Martín-Acosta Pedro, Meng Qianli, Klimek John, Reddy Ashok P, David Larry, Petrie Stefanie Kaech, Li Bingbing X, Xiao Xiangshu
Program in Chemical Biology, Department of Chemical Physiology and Biochemistry, Oregon Health & Science University, Portland, OR 97239, USA.
Proteomics Shared Resource, Oregon Health & Science University, Portland, OR 97239, USA.
Acta Pharm Sin B. 2022 May;12(5):2406-2416. doi: 10.1016/j.apsb.2021.12.008. Epub 2021 Dec 22.

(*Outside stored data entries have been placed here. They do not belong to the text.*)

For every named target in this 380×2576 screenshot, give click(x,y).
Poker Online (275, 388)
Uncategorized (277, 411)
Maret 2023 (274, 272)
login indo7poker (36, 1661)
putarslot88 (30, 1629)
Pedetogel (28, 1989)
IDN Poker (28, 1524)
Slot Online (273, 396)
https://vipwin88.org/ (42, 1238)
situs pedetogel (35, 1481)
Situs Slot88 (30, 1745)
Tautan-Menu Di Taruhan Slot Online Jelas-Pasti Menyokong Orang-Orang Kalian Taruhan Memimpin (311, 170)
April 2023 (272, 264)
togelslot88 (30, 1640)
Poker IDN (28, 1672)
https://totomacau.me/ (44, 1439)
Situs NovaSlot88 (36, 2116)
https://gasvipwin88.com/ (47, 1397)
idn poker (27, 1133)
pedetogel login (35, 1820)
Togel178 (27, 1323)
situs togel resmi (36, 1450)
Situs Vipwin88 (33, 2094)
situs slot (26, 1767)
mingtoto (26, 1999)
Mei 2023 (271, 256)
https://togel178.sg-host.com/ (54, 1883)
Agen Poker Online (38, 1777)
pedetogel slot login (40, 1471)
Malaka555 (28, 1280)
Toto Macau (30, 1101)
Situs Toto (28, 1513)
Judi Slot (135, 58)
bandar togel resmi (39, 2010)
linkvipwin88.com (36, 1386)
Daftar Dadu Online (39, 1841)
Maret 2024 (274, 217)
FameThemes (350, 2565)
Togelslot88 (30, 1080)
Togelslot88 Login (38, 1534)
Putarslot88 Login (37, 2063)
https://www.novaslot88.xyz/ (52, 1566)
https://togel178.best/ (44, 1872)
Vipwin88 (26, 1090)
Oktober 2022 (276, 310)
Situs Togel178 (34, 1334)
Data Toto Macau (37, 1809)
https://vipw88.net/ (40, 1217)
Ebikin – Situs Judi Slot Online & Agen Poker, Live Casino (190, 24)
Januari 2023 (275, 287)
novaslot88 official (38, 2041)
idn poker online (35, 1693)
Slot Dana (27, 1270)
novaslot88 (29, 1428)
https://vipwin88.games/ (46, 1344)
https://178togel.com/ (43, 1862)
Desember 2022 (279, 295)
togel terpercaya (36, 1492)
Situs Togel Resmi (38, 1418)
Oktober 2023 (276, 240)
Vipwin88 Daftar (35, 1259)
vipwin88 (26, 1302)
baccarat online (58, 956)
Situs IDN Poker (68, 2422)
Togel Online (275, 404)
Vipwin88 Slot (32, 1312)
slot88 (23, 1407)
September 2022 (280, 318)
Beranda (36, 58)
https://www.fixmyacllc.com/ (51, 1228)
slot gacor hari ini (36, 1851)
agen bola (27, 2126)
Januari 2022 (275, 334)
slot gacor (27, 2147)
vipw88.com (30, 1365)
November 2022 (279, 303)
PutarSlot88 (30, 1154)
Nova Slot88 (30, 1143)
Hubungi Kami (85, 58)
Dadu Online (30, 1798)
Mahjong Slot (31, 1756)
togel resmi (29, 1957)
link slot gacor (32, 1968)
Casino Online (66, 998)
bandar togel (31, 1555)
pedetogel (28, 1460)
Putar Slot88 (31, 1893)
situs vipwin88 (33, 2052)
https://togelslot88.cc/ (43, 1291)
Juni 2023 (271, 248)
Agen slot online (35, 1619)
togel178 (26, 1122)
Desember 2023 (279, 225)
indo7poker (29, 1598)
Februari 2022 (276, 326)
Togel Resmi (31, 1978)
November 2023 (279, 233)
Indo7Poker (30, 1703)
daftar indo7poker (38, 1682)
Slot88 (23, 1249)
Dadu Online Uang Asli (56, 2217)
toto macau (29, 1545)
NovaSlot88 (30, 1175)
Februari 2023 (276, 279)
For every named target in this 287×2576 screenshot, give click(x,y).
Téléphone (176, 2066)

Target identification of bioactive compounds is important for understanding their mechanisms of action and provides critical insights into their therapeutic utility. While it remains a challenge, unbiased chemoproteomics strategy using clickable photoaffinity probes is a useful and validated approach for target identification. One major limitation of this approach is the efficient synthesis of appropriately substituted clickable photoaffinity probes. Herein, we describe an efficient and consistent method to prepare such probes. We further employed this method to prepare a highly stereo-congested probe based on naturally occurring triterpenoid betulinic acid. With this photoaffinity probe, we identified tropomyosin as a novel target for betulinic acid that can account for the unique biological phenotype on cellular cytoskeleton induced by betulinic acid.
生物活性化合物的靶点鉴定对于理解其作用机制至关重要,并为其治疗效用提供关键见解。尽管这仍然是一项挑战,但使用可点击光亲和探针的非偏向性化学蛋白质组学策略是一种用于靶点鉴定的有用且经过验证的方法。该方法的一个主要限制是高效合成适当取代的可点击光亲和探针。在此,我们描述了一种高效且一致的方法来制备此类探针。我们进一步采用该方法基于天然存在的三萜类化合物桦木酸制备了一种高度立体拥挤的探针。利用这种光亲和探针,我们鉴定出原肌球蛋白是桦木酸的一个新靶点,这可以解释桦木酸对细胞骨架诱导的独特生物学表型。